START Available data
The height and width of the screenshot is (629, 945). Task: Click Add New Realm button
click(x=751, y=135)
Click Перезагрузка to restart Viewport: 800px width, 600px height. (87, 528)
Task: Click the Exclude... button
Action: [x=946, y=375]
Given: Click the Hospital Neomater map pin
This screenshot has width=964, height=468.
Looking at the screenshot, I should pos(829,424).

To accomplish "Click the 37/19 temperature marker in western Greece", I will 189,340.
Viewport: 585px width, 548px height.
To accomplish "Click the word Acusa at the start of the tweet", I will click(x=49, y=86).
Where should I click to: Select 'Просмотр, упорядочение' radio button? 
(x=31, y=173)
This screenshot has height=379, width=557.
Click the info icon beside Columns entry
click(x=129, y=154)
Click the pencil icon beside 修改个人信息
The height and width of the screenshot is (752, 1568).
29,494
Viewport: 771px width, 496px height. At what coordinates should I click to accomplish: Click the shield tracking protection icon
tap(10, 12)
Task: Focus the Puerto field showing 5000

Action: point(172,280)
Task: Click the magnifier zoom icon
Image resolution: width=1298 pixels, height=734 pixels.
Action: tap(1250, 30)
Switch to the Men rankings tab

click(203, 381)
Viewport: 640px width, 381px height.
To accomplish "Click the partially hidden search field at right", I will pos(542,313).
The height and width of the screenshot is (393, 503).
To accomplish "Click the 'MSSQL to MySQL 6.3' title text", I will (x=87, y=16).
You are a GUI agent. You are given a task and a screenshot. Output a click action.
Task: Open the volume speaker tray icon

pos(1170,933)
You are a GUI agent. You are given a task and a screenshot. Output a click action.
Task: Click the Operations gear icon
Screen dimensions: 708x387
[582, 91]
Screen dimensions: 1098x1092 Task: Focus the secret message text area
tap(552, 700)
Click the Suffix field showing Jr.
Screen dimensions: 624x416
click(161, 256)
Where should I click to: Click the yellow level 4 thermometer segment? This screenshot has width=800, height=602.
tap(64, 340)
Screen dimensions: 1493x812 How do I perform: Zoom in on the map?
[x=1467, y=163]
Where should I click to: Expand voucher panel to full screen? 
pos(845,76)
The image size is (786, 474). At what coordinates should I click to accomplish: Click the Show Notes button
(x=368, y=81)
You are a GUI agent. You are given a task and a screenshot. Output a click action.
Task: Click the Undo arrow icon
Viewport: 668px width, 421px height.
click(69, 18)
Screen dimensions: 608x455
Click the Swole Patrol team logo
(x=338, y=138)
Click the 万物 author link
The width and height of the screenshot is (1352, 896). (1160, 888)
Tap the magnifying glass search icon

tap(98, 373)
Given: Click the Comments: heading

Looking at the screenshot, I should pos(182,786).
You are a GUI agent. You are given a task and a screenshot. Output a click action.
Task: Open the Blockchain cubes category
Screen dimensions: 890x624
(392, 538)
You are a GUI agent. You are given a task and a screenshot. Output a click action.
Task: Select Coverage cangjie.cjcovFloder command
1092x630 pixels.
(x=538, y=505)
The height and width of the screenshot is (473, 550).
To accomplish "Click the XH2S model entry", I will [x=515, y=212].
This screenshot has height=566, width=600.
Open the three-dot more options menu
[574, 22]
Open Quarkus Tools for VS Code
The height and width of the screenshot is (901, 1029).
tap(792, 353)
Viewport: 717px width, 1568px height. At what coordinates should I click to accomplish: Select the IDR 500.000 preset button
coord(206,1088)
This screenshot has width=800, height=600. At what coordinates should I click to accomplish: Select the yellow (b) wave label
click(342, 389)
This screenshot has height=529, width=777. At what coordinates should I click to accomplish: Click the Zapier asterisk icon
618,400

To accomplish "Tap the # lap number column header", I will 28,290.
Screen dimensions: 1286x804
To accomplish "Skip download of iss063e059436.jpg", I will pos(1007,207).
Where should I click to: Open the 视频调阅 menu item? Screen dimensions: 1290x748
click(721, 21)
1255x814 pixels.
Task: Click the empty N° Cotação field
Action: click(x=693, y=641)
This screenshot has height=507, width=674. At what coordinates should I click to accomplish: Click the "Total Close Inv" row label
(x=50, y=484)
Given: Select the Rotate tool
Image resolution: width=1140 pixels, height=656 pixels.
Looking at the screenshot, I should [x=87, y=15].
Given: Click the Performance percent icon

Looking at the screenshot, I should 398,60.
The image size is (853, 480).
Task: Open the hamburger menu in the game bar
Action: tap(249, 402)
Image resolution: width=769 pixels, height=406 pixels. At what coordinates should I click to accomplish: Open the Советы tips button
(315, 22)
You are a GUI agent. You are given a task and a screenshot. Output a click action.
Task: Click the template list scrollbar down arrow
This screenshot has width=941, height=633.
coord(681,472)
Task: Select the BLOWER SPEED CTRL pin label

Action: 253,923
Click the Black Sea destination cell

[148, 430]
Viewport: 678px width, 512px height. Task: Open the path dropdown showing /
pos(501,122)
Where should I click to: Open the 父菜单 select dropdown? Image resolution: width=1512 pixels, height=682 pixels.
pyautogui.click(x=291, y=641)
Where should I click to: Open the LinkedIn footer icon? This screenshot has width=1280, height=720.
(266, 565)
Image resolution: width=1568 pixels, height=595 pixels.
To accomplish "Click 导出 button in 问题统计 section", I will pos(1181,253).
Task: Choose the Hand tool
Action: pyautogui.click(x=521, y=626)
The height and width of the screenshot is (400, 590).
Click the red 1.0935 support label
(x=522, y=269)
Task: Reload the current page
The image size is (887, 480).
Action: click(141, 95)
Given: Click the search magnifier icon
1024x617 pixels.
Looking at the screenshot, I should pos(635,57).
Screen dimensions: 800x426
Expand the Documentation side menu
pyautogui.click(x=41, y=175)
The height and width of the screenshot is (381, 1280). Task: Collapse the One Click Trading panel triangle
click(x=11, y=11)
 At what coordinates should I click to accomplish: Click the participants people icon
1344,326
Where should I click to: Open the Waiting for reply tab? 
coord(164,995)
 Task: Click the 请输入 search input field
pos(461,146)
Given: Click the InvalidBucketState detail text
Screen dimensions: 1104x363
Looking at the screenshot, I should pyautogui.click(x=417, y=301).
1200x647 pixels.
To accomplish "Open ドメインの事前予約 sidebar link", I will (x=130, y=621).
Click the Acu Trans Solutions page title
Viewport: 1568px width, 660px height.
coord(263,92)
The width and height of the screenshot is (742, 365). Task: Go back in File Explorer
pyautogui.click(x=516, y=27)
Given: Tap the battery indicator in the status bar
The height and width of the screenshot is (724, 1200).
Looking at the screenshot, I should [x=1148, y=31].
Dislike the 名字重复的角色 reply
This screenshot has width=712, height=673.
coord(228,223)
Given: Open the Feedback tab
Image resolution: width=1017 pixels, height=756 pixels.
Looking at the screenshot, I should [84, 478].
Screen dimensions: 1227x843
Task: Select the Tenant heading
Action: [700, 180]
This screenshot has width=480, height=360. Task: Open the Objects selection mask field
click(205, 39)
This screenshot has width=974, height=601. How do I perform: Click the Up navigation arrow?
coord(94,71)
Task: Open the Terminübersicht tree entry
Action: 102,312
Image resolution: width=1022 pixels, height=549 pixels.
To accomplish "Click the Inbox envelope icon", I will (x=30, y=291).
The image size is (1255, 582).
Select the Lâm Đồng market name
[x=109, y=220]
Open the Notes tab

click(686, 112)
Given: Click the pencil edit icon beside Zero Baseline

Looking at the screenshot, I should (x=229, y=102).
END Available data
_About this exercise_:
Whatever appears in the records must be returned exactly.

_Response to this task_:
The height and width of the screenshot is (629, 945). Task: Click Add New Realm button
click(x=751, y=135)
Click Перезагрузка to restart Viewport: 800px width, 600px height. (87, 528)
Task: Click the Exclude... button
Action: [x=946, y=375]
Given: Click the Hospital Neomater map pin
This screenshot has width=964, height=468.
Looking at the screenshot, I should pos(829,424).

To accomplish "Click the 37/19 temperature marker in western Greece", I will 189,340.
Viewport: 585px width, 548px height.
To accomplish "Click the word Acusa at the start of the tweet", I will click(x=49, y=86).
Where should I click to: Select 'Просмотр, упорядочение' radio button? 
(x=31, y=173)
This screenshot has height=379, width=557.
Click the info icon beside Columns entry
click(x=129, y=154)
Click the pencil icon beside 修改个人信息
The height and width of the screenshot is (752, 1568).
29,494
Viewport: 771px width, 496px height. At what coordinates should I click to accomplish: Click the shield tracking protection icon
tap(10, 12)
Task: Focus the Puerto field showing 5000

Action: point(172,280)
Task: Click the magnifier zoom icon
Image resolution: width=1298 pixels, height=734 pixels.
Action: tap(1250, 30)
Switch to the Men rankings tab

click(203, 381)
Viewport: 640px width, 381px height.
To accomplish "Click the partially hidden search field at right", I will pos(542,313).
The height and width of the screenshot is (393, 503).
To accomplish "Click the 'MSSQL to MySQL 6.3' title text", I will (x=87, y=16).
You are a GUI agent. You are given a task and a screenshot. Output a click action.
Task: Open the volume speaker tray icon

pos(1170,933)
You are a GUI agent. You are given a task and a screenshot. Output a click action.
Task: Click the Operations gear icon
Screen dimensions: 708x387
[582, 91]
Screen dimensions: 1098x1092 Task: Focus the secret message text area
tap(552, 700)
Click the Suffix field showing Jr.
Screen dimensions: 624x416
click(161, 256)
Where should I click to: Click the yellow level 4 thermometer segment? This screenshot has width=800, height=602.
tap(64, 340)
Screen dimensions: 1493x812 How do I perform: Zoom in on the map?
[x=1467, y=163]
Where should I click to: Expand voucher panel to full screen? 
pos(845,76)
The image size is (786, 474). At what coordinates should I click to accomplish: Click the Show Notes button
(x=368, y=81)
You are a GUI agent. You are given a task and a screenshot. Output a click action.
Task: Click the Undo arrow icon
Viewport: 668px width, 421px height.
click(69, 18)
Screen dimensions: 608x455
Click the Swole Patrol team logo
(x=338, y=138)
Click the 万物 author link
The width and height of the screenshot is (1352, 896). (1160, 888)
Tap the magnifying glass search icon

tap(98, 373)
Given: Click the Comments: heading

Looking at the screenshot, I should pos(182,786).
You are a GUI agent. You are given a task and a screenshot. Output a click action.
Task: Open the Blockchain cubes category
Screen dimensions: 890x624
(392, 538)
You are a GUI agent. You are given a task and a screenshot. Output a click action.
Task: Select Coverage cangjie.cjcovFloder command
1092x630 pixels.
(x=538, y=505)
The height and width of the screenshot is (473, 550).
To accomplish "Click the XH2S model entry", I will [x=515, y=212].
This screenshot has height=566, width=600.
Open the three-dot more options menu
[574, 22]
Open Quarkus Tools for VS Code
The height and width of the screenshot is (901, 1029).
tap(792, 353)
Viewport: 717px width, 1568px height. At what coordinates should I click to accomplish: Select the IDR 500.000 preset button
coord(206,1088)
This screenshot has width=800, height=600. At what coordinates should I click to accomplish: Select the yellow (b) wave label
click(342, 389)
This screenshot has height=529, width=777. At what coordinates should I click to accomplish: Click the Zapier asterisk icon
618,400

To accomplish "Tap the # lap number column header", I will 28,290.
Screen dimensions: 1286x804
To accomplish "Skip download of iss063e059436.jpg", I will pos(1007,207).
Where should I click to: Open the 视频调阅 menu item? Screen dimensions: 1290x748
click(721, 21)
1255x814 pixels.
Task: Click the empty N° Cotação field
Action: click(x=693, y=641)
This screenshot has height=507, width=674. At what coordinates should I click to accomplish: Click the "Total Close Inv" row label
(x=50, y=484)
Given: Select the Rotate tool
Image resolution: width=1140 pixels, height=656 pixels.
Looking at the screenshot, I should [x=87, y=15].
Given: Click the Performance percent icon

Looking at the screenshot, I should 398,60.
The image size is (853, 480).
Task: Open the hamburger menu in the game bar
Action: tap(249, 402)
Image resolution: width=769 pixels, height=406 pixels. At what coordinates should I click to accomplish: Open the Советы tips button
(315, 22)
You are a GUI agent. You are given a task and a screenshot. Output a click action.
Task: Click the template list scrollbar down arrow
This screenshot has width=941, height=633.
coord(681,472)
Task: Select the BLOWER SPEED CTRL pin label

Action: 253,923
Click the Black Sea destination cell

[148, 430]
Viewport: 678px width, 512px height. Task: Open the path dropdown showing /
pos(501,122)
Where should I click to: Open the 父菜单 select dropdown? Image resolution: width=1512 pixels, height=682 pixels.
pyautogui.click(x=291, y=641)
Where should I click to: Open the LinkedIn footer icon? This screenshot has width=1280, height=720.
(266, 565)
Image resolution: width=1568 pixels, height=595 pixels.
To accomplish "Click 导出 button in 问题统计 section", I will pos(1181,253).
Task: Choose the Hand tool
Action: pyautogui.click(x=521, y=626)
The height and width of the screenshot is (400, 590).
Click the red 1.0935 support label
(x=522, y=269)
Task: Reload the current page
The image size is (887, 480).
Action: click(141, 95)
Given: Click the search magnifier icon
1024x617 pixels.
Looking at the screenshot, I should pos(635,57).
Screen dimensions: 800x426
Expand the Documentation side menu
pyautogui.click(x=41, y=175)
The height and width of the screenshot is (381, 1280). Task: Collapse the One Click Trading panel triangle
click(x=11, y=11)
 At what coordinates should I click to accomplish: Click the participants people icon
1344,326
Where should I click to: Open the Waiting for reply tab? 
coord(164,995)
 Task: Click the 请输入 search input field
pos(461,146)
Given: Click the InvalidBucketState detail text
Screen dimensions: 1104x363
Looking at the screenshot, I should pyautogui.click(x=417, y=301).
1200x647 pixels.
To accomplish "Open ドメインの事前予約 sidebar link", I will (x=130, y=621).
Click the Acu Trans Solutions page title
Viewport: 1568px width, 660px height.
coord(263,92)
The width and height of the screenshot is (742, 365). Task: Go back in File Explorer
pyautogui.click(x=516, y=27)
Given: Tap the battery indicator in the status bar
The height and width of the screenshot is (724, 1200).
Looking at the screenshot, I should [x=1148, y=31].
Dislike the 名字重复的角色 reply
This screenshot has width=712, height=673.
coord(228,223)
Given: Open the Feedback tab
Image resolution: width=1017 pixels, height=756 pixels.
Looking at the screenshot, I should [84, 478].
Screen dimensions: 1227x843
Task: Select the Tenant heading
Action: [700, 180]
This screenshot has width=480, height=360. Task: Open the Objects selection mask field
click(205, 39)
This screenshot has width=974, height=601. How do I perform: Click the Up navigation arrow?
coord(94,71)
Task: Open the Terminübersicht tree entry
Action: 102,312
Image resolution: width=1022 pixels, height=549 pixels.
To accomplish "Click the Inbox envelope icon", I will (x=30, y=291).
The image size is (1255, 582).
Select the Lâm Đồng market name
[x=109, y=220]
Open the Notes tab

click(686, 112)
Given: Click the pencil edit icon beside Zero Baseline

Looking at the screenshot, I should (x=229, y=102).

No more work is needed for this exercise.